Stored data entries
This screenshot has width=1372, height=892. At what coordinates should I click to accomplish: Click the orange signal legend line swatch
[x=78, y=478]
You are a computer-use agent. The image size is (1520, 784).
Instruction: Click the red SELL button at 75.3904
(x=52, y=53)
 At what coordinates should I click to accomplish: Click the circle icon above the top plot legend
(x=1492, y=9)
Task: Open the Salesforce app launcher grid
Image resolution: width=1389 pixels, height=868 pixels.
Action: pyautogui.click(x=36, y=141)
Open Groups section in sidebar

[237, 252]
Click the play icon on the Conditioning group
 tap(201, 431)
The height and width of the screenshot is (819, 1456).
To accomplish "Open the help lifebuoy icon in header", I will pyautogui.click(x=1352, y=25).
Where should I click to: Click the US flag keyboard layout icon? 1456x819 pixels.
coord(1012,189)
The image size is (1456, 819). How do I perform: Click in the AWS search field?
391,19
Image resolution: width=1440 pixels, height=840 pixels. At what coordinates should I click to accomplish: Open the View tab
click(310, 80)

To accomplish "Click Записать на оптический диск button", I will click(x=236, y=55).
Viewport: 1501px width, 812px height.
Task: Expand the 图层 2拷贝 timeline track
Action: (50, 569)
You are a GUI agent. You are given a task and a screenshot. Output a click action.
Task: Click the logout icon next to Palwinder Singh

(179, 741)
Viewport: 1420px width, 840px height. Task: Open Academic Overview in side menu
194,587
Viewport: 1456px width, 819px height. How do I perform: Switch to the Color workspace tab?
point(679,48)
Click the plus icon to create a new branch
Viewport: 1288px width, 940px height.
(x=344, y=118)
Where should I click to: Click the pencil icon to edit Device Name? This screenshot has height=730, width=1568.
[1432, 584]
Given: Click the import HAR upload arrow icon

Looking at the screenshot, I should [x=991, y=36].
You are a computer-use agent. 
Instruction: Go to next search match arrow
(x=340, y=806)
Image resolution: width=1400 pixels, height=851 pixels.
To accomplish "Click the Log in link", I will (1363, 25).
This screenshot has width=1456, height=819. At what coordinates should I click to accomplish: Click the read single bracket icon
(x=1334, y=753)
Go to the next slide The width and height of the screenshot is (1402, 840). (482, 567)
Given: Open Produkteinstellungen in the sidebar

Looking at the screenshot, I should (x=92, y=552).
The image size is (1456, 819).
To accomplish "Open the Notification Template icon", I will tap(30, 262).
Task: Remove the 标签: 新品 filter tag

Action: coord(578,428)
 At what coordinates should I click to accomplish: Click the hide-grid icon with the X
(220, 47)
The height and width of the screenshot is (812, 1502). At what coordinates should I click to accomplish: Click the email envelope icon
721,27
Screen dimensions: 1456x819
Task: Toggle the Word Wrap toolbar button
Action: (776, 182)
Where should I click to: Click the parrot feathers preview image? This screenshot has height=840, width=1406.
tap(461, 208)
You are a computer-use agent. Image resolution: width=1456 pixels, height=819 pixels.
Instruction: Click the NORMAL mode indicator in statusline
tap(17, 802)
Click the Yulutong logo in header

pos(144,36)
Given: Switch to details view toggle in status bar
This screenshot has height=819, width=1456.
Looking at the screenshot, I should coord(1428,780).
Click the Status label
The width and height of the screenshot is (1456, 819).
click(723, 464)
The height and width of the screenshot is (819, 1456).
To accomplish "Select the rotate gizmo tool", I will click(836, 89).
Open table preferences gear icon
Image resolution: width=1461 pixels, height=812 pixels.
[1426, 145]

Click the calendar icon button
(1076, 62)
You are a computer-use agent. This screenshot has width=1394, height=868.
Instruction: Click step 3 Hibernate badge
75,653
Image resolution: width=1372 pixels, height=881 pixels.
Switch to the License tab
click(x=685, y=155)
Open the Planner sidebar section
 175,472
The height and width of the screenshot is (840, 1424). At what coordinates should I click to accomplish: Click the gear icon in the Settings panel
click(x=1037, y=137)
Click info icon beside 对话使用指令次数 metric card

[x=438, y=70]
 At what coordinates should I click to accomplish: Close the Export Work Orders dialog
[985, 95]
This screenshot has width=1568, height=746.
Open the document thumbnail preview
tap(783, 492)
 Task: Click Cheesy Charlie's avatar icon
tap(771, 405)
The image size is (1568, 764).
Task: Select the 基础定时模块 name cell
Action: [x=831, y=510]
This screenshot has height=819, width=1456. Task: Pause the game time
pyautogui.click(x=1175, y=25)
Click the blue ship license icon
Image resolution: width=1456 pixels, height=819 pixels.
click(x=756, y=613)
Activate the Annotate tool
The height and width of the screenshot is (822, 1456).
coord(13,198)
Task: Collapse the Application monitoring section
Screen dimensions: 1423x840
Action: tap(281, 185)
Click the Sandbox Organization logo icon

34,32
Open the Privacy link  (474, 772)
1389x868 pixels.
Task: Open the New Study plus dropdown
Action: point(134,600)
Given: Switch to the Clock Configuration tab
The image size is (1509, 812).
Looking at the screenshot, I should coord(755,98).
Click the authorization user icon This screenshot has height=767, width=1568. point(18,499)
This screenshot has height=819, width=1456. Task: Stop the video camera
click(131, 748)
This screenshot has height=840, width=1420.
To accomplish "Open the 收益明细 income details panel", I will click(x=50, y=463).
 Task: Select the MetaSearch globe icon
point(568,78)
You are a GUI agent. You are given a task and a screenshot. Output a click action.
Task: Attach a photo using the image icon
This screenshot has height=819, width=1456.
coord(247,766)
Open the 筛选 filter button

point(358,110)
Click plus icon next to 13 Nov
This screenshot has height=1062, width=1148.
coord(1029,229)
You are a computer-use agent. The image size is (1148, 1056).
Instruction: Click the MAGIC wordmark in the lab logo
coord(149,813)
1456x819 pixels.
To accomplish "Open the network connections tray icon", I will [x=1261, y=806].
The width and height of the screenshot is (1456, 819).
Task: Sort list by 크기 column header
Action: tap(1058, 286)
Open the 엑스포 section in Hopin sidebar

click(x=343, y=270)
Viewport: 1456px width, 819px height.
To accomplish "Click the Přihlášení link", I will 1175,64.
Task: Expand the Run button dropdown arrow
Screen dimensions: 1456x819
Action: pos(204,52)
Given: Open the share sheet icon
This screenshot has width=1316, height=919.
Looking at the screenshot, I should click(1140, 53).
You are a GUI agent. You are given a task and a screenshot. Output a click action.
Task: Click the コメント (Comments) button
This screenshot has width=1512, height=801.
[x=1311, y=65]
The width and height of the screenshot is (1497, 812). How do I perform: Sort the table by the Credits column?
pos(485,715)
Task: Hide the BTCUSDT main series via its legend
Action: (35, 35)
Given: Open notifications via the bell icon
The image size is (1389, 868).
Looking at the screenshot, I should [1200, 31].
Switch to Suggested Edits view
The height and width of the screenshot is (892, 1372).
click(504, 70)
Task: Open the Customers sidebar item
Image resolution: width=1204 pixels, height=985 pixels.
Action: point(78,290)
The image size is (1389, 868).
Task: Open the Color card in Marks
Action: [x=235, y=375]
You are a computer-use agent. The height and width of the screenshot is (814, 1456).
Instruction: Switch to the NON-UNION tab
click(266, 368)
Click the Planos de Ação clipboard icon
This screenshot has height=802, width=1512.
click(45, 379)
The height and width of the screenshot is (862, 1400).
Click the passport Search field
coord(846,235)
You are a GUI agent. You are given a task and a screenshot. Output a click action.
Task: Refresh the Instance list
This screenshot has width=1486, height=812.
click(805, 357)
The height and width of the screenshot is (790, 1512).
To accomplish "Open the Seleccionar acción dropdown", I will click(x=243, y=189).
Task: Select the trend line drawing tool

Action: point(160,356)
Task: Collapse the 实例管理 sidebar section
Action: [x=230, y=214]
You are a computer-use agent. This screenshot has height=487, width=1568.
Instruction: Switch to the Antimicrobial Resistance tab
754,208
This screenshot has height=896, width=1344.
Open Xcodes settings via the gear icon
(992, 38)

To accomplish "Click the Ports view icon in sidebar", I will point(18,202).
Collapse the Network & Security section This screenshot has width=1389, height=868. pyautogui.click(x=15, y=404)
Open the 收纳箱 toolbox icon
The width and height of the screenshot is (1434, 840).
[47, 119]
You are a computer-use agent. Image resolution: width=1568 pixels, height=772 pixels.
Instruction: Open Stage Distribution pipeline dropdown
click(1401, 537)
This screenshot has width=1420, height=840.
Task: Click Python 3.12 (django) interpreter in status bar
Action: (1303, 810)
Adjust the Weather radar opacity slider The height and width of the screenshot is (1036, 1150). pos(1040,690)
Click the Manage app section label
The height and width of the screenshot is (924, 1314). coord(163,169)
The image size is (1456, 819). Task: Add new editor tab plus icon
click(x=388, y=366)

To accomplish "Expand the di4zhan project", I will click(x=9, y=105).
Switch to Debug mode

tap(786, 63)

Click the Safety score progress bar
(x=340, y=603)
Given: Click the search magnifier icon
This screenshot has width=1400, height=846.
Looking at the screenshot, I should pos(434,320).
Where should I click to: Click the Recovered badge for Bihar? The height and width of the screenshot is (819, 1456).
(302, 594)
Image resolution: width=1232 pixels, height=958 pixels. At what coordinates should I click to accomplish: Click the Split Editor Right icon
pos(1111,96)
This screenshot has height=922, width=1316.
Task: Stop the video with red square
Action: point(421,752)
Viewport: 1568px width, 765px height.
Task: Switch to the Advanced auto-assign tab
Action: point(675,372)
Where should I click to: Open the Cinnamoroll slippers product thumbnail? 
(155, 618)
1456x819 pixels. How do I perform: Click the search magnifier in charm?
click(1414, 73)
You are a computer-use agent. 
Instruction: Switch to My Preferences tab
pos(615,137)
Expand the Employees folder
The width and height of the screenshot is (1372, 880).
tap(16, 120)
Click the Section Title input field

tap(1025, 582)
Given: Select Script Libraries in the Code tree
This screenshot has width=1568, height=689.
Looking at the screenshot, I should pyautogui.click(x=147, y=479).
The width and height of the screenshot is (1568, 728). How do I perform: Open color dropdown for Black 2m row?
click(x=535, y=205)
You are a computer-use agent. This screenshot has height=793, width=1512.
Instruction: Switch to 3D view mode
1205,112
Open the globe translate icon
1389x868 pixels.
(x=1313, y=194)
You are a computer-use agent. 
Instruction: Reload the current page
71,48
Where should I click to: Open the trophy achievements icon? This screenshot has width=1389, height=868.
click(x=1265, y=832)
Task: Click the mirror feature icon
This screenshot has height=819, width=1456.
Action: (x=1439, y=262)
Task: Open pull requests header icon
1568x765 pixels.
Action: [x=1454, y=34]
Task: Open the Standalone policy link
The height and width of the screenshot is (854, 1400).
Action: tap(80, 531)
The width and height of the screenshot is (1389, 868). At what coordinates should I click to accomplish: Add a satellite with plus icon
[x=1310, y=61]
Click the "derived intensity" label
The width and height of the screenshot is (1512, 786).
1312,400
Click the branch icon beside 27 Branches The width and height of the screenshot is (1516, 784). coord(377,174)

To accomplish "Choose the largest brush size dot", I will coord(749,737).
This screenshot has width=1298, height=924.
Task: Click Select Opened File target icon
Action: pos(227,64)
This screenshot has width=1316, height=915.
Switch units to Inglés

● **PROBLEM TO SOLVE**: Above are the records; print exactly the lines from the line with "Instruction: Click the MAGIC" to the line with "Given: Open the share sheet icon", including both, and nothing else.

● **OUTPUT OF THE TASK**:
Instruction: Click the MAGIC wordmark in the lab logo
coord(149,813)
1456x819 pixels.
To accomplish "Open the network connections tray icon", I will [x=1261, y=806].
The width and height of the screenshot is (1456, 819).
Task: Sort list by 크기 column header
Action: tap(1058, 286)
Open the 엑스포 section in Hopin sidebar

click(x=343, y=270)
Viewport: 1456px width, 819px height.
To accomplish "Click the Přihlášení link", I will 1175,64.
Task: Expand the Run button dropdown arrow
Screen dimensions: 1456x819
Action: pos(204,52)
Given: Open the share sheet icon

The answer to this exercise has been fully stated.